▸ 待办事项:
**a)** 请把阅读文段中以“高翔是在东北现当代文学研究耕耘最久的学者”开头的那一段改写成要点列表,保留其主要事实。
**b)** 筛选出记录中含有字符串“click”的所有行,并逐行抄出。

▸ 阅读文段:

第4章 序

黄万华[1]

我和高翔都是1980年代初期开始进入中国现当代文学研究的,所以给他的文集写序,也是对这三十多年中国现当代文学研究的某种回顾。

高翔是在东北现当代文学研究耕耘最久的学者,三十余年中,他的东北文学研究见证了中国现当代文学研究的学术历程。文学性和人文性的结合,是高翔三十多年研究始终不离不弃的最重要基石。在狭隘的乃至庸俗的社会学批评还极大制约研究者的时候,他就充分关注文学自身价值在东北文学中的展开,一直寻找着地域性文学中人文关怀的意义和文学建设的价值。早在1984年,他论述萧军的早期新诗,就视诗人自我为诗存在的本体,但这自我要在沟通社会和历史中实现诗人自身的价值,强调诗人发出“生动的、特殊的自己个人所有的音调”。之后他闯入当时被很多人视为“禁区”的伪满洲国文学研究,从王秋萤、袁犀、山丁等伪满时期作家的作品研究做起。那时候做这种研究,弄不好就会被人扣上“为汉奸文学翻案”等帽子,政治压力下学术研究被政治化的事件也时有发生。而高翔并非凭初生牛犊之气做此类研究,而是坚信文学“属于人、为了人、关于人”,他的作品解读总在揭示复杂环境中文学的力量、人的力量,在那个作品解读还较为单一僵化的年代更显得难能可贵。正是这些富有说服力的作品解读,慢慢驱散了笼罩于东北沦陷区文学研究的阴云。1988年出版的张毓茂主编《二十世纪中国两岸文学史》是最早的“20世纪中国文学史”,其重要突破之一就是借助于东北沦陷时期文学研究成果,单独辟出“沦陷区文学”一章,并在沦陷区文学中介绍台湾文学,将台湾文学与同时期大陆文学的联系予以加强,并且梳理了台湾文学的“开拓期”“发展期”“战争期”等的发展历程,这种编排方式在后来的文学史编撰中被其他文学史家所借鉴,也开启了日后中国现当代文学研究界努力沟通中国大陆文学和台湾文学的努力,所以这一突破对整个中国现当代文学研究的影响是深远的。而年轻的高翔以其对东北沦陷区文学研究的扎实成果为这种突破作出了可贵的贡献。

▸ 数据行:
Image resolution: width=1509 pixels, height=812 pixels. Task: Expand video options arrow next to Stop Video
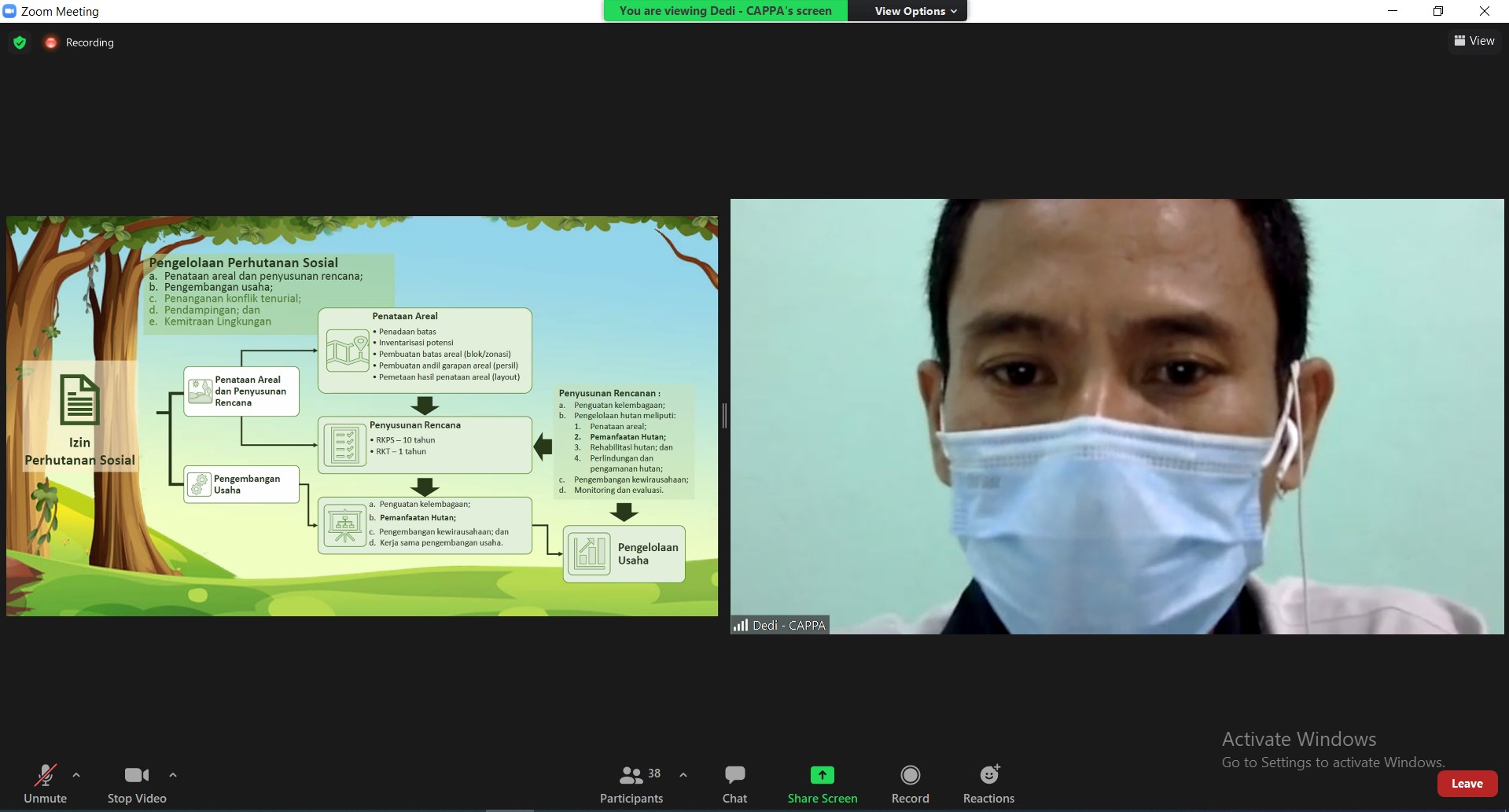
...
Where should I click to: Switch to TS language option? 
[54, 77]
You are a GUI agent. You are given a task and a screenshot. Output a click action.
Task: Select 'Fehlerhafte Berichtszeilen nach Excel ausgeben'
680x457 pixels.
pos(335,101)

▸ 任务答复:
**a)**
- 高翔是在东北现当代文学研究领域耕耘最久的学者。他三十余年的研究见证了中国现当代文学研究的学术历程。文学性与人文性的结合始终是他研究的基石。
- 在狭隘乃至庸俗的社会学批评严重制约研究者时,他就关注文学自身价值在东北文学中的展开,寻找地域性文学中人文关怀的意义和文学建设的价值。
- 1984年,他论述萧军的早期新诗,视诗人自我为诗存在的本体,并强调诗人发出“生动的、特殊的自己个人所有的音调”。
- 此后,他进入当时被许多人视为“禁区”的伪满洲国文学研究,从王秋萤、袁犀、山丁等伪满时期作家的作品入手。
- 当时做这类研究面临政治压力,但他坚信文学“属于人、为了人、关于人”。他的作品解读揭示了复杂环境中文学与人的力量,逐渐驱散了笼罩东北沦陷区文学研究的阴云。
- 1988年出版、张毓茂主编的《二十世纪中国两岸文学史》是最早的“20世纪中国文学史”。该书借助东北沦陷时期文学研究成果,单设“沦陷区文学”一章,并在其中介绍台湾文学、梳理其发展历程。这种编排被后来的文学史借鉴,也开启了沟通大陆文学与台湾文学的努力,影响深远。
- 高翔以其东北沦陷区文学研究的扎实成果,为这一突破作出了可贵贡献。

**b)**
Where should I click to: Switch to TS language option? 
You are a GUI agent. You are given a task and a screenshot. Output a click action.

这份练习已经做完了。